More questions? Post them in the Contact box below.

Multi-object simplification

Multi-object simplification

Multi-object simplification is the core to the accuracy of user-submitted content in the PROWL system. Using this approach, poor data submissions can be corrected or rejected, leading to a higher quality of data content.

Using AI, polygons are enumerated based on a number of variables to ensure that invalid polygons are excluded, and that outlying datapoints are pruned.
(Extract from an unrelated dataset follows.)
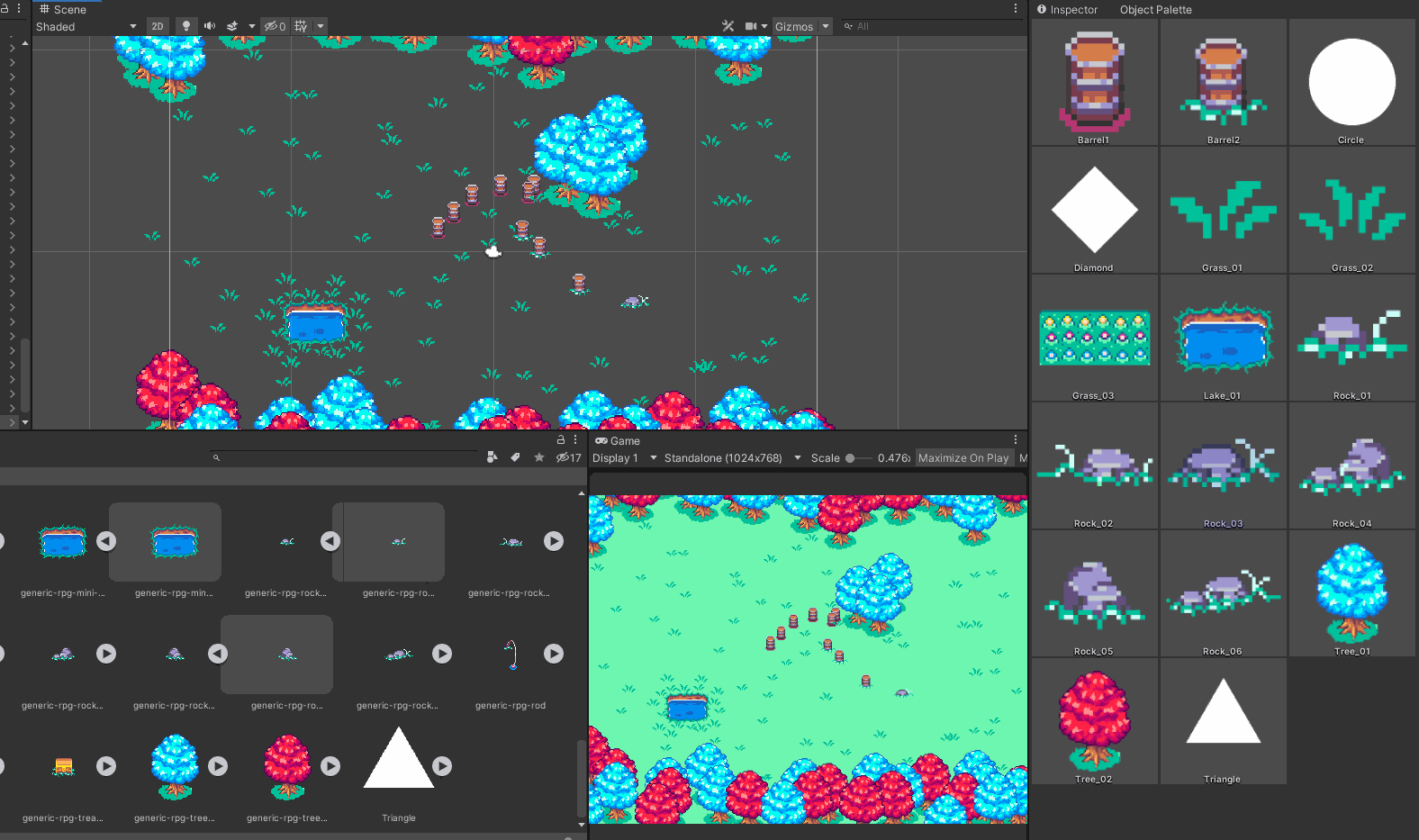Mute scene audio with speaker icon
This screenshot has height=840, width=1419.
pos(209,26)
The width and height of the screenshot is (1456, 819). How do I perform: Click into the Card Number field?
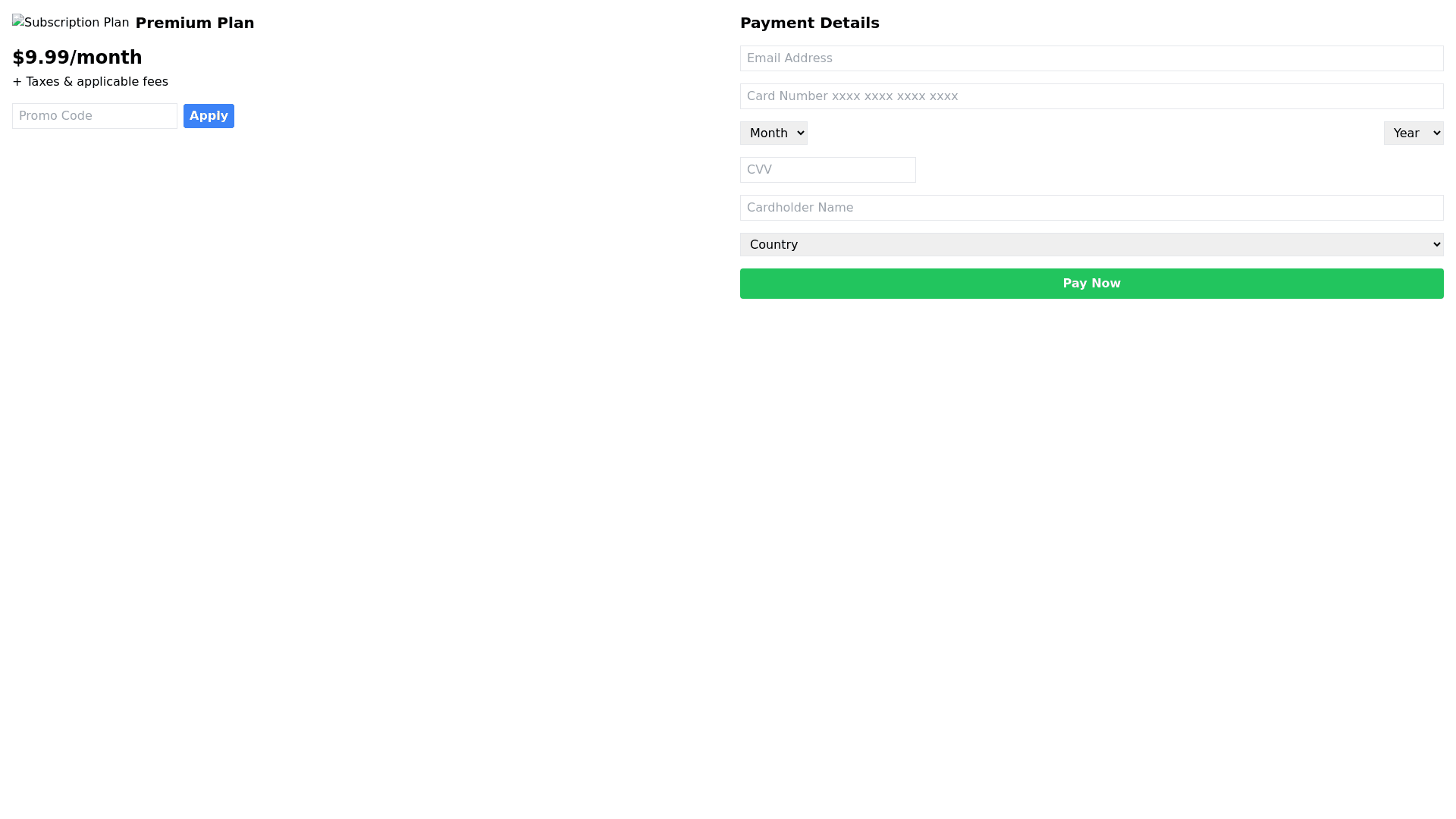click(1091, 96)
The variables that are used to inform the AI in it’s evaluation of polygons and datapoints include;

  • The trust level of the source user – how many valid objects they have submitted in the past
  • The trust level of the source data – such as from a mapping company vs a council
  • The number of correlations between existing user-submitted polygons
  • The potential for GPS inaccuracies that may skew data consistently in one direction
  • Relationships between the submitted data and external sources of data – such as topography or 3rd party 3D model data sources
  • The source of the user-submitted data; was it from a drone’s sensors, through flight planning software, through the web form, through 3D modelling software etc.
  • Extrapolation of the polygon model shape based on the categorisation type – a long, thin object used to represent a wire type, as opposed to a block object representing a building type.
  • AI interpretation of interpolations and extrapolations of the likely location of objects and data
  • Other patent-pending approaches and analysis methods
Investors

Investors

The drone PROWL project is just coming out of Stealth mode at the moment. However, help and advice is always appreciated.

If you are interested in any of the following, please get in touch with the Contact Us form below;

  • Investment in PROWL
  • Offer to work with us for a great solution (we need web developers, ESB experience, NoSQL developers, GeoJSON architects, and many more)
  • Ideas and suggestions on how we can be better
  • Offers of donations :) or referral to grants, angel investors or seed funding
  • Offering of free services, advice and assistance to make PROWL great
Object Categorisation

Object Categorisation

The PROWL system uses a simple categorisation system to identify what real-world objects are. The category is assigned as a single letter to each polygon object, and groups objects into a type that indicates how it should be handled.

Stationary objects such as buildings are grouped together – these objects are unlikely to move, and so a drone can get relatively close to them. When the database is cleansed, small differences are tolerated between user-submitted objects and the existing data in the PROWL database.

Objects such as wires and trees can be moved by the wind, and so a wider recommended distance is given. When object simplification is performed, a larger tolerance of differences between crowd-sourced data is allowed.

Some objects are categorised as having an expiry date – such as requests for privacy. This expiry date limits data corruption or injection problems, and issues related to temporary changes.

Object categorisation techniques also assist with object simplification; where a stationary object – such as a bridge – and a corridor object – such as a rail line – can be interpreted as not being able to intersect. In this example, if there were multiple user submissions of the bridge object, then the polygons submitted can be simplified to make the bridge model more accurate, but would not be combined with the rail corridor object.

Each object is also assigned a unique ID, the submission date and the submitter username (or source) is recorded as the object owner. This allows the object to be removed by the owner, external data ownership to be retained, and trends in invalid data submissions to be tracked.